We were finally able to emerge from the town’s series of roads that are almost completely blocked by morons attempting to find street-side parking where there was none and exited again on 86 for the drive on to Saranac Lake. Saranac has substantially wider roads clogged by substantially fewer morons and is quite pretty. It surrounds a scenic mountain lake and the views from the highway are very nice. There are a bunch of classic early 20th century buildings and the masonry Saranac Hotel dominates the skyline at the west end of the lake. I like this place much better than the town of Lake Placid but shoppers in an endless quest for Chinese and Malaysian garments offered at high prices may disagree with my assessment. On the way out of town, we found a gorgeous house built entirely of mortared cobbles that sits at the end of a street where we found the house of Robert Louis Stevenson. He wrote great books from inside a dinky little cottage that looks more like a place I would live than the residence of a famous author. Nice, but plain. No driveway.

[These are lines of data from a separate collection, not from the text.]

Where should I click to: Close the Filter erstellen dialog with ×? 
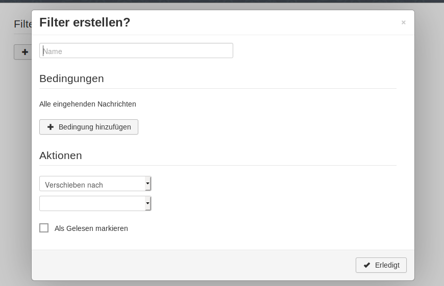point(404,22)
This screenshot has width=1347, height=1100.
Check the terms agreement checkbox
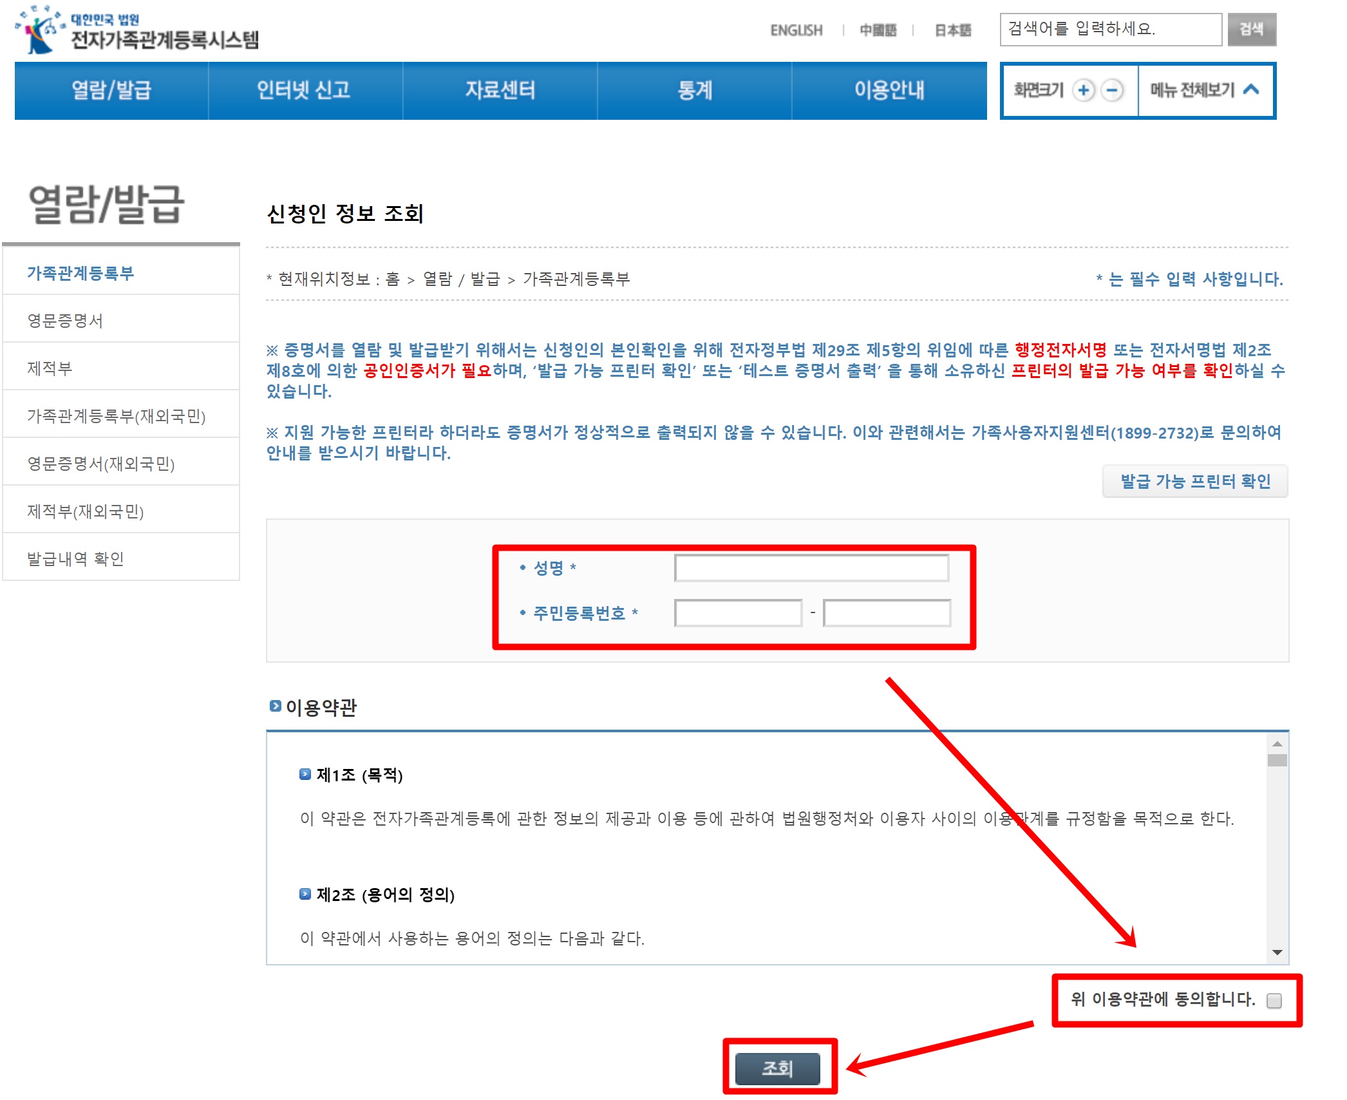(x=1274, y=1001)
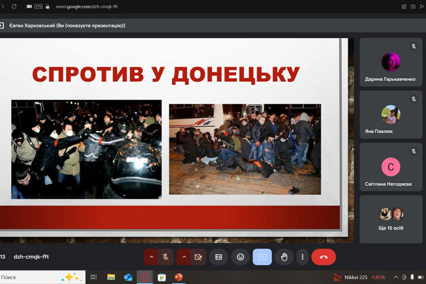Click the browser snapshot camera icon
426x284 pixels.
[x=413, y=7]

We returned from this part of the world on NY Hwy 3 which ultimately delivered us to Plattsburgh, NY, which is a neat little city filled with gorgeous houses and more very impressive early 20th century era buildings. There is a statue of Sam Champlain and some really beautiful municipal buildings in town along with a great view of Lake Champlain and Vermont, across the lake. From Plattsburgh, we headed south down Hwy 9 to an attraction called Ausable Chasm. There are spectacular views of thundering waterfalls if you get out of your car and walk out on the stone Hwy 9 bridge over the chasm. If you cross to the other side of the bridge, you can look down the chasm and watch the river disappear through some formidable rapids down a rock gorge that is magnificent. This place is definitely one of those where getting out of the car and strolling out onto the bridge is worthwhile but it is not for those afflicted with any form of acrophobia. It is a long way down. Those with lots of time can pay to enter the adjacent privately-owned attraction site for whitewater rafting, tubing, bus rides and other touristy stuff on the rapids as long as they are willing to part with about $30 a head. We left $60 richer.